─── Available data

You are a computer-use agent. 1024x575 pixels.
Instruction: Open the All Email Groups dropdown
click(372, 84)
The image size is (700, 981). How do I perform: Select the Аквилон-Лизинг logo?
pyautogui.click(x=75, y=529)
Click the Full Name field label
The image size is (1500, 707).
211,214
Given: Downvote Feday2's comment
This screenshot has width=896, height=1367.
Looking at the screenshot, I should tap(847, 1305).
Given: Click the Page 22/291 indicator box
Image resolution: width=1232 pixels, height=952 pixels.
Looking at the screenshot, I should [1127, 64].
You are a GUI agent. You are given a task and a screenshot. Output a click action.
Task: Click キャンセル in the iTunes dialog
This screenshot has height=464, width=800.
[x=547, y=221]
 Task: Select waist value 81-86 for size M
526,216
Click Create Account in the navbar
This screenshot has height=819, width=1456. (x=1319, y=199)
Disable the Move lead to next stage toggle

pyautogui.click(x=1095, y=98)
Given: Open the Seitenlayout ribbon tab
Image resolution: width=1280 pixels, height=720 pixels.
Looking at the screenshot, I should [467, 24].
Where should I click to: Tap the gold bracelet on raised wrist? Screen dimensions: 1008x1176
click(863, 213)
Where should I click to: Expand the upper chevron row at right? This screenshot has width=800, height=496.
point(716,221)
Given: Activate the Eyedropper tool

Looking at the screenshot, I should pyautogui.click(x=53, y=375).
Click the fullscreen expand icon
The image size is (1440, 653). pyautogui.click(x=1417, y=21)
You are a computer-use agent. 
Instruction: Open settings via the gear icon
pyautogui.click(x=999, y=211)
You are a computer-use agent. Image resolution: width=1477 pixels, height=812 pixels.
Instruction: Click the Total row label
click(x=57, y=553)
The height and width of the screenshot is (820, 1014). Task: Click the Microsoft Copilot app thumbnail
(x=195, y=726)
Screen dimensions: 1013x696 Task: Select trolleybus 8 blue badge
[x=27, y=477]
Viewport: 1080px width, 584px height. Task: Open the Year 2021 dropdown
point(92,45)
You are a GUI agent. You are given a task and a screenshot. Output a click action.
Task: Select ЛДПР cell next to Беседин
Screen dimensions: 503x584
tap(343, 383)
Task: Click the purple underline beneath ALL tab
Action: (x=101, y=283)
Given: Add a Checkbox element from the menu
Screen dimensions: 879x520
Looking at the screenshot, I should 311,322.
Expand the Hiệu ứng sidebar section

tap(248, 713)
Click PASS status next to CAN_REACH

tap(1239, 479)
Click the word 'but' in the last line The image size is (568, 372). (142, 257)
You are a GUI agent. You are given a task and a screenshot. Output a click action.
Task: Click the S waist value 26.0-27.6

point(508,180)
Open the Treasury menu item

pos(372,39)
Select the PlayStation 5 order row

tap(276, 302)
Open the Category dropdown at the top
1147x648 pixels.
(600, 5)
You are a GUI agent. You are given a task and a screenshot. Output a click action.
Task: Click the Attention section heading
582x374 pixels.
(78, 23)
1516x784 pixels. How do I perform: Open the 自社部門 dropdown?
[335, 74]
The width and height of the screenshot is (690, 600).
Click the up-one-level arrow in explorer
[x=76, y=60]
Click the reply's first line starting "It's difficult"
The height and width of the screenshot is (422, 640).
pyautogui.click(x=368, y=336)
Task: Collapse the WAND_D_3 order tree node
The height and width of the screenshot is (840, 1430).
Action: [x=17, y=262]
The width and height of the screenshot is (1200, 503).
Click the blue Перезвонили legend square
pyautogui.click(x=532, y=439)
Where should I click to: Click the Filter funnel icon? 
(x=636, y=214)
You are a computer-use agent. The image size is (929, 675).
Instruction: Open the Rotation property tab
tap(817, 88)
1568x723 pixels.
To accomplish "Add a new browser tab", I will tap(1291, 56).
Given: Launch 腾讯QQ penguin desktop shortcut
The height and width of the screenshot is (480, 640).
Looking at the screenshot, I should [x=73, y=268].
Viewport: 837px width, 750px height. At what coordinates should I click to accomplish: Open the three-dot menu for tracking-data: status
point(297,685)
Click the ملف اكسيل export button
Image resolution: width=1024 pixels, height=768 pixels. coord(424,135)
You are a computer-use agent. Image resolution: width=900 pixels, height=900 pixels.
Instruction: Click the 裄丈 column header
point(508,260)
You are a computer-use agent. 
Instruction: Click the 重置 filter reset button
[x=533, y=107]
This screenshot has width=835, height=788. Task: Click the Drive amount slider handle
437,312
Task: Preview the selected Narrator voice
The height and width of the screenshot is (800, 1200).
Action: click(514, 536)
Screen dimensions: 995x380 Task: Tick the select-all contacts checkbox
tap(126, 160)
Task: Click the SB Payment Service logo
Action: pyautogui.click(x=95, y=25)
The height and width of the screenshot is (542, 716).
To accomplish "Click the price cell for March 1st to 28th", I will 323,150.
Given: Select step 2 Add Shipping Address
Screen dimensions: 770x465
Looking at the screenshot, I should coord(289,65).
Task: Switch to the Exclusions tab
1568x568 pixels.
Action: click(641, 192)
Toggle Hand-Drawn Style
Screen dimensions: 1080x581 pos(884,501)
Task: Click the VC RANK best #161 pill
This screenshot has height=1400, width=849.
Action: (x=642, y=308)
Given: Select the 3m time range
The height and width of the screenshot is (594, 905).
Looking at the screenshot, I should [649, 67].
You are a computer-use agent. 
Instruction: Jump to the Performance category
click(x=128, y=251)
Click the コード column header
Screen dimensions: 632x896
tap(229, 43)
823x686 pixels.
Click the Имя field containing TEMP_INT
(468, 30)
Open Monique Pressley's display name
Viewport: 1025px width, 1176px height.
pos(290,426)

──────

- Prompt
Among the records above, find each line holding the string "will" and pull it out.

- Written reply
To accomplish "Add a new browser tab", I will tap(1291, 56).
To accomplish "Click the price cell for March 1st to 28th", I will 323,150.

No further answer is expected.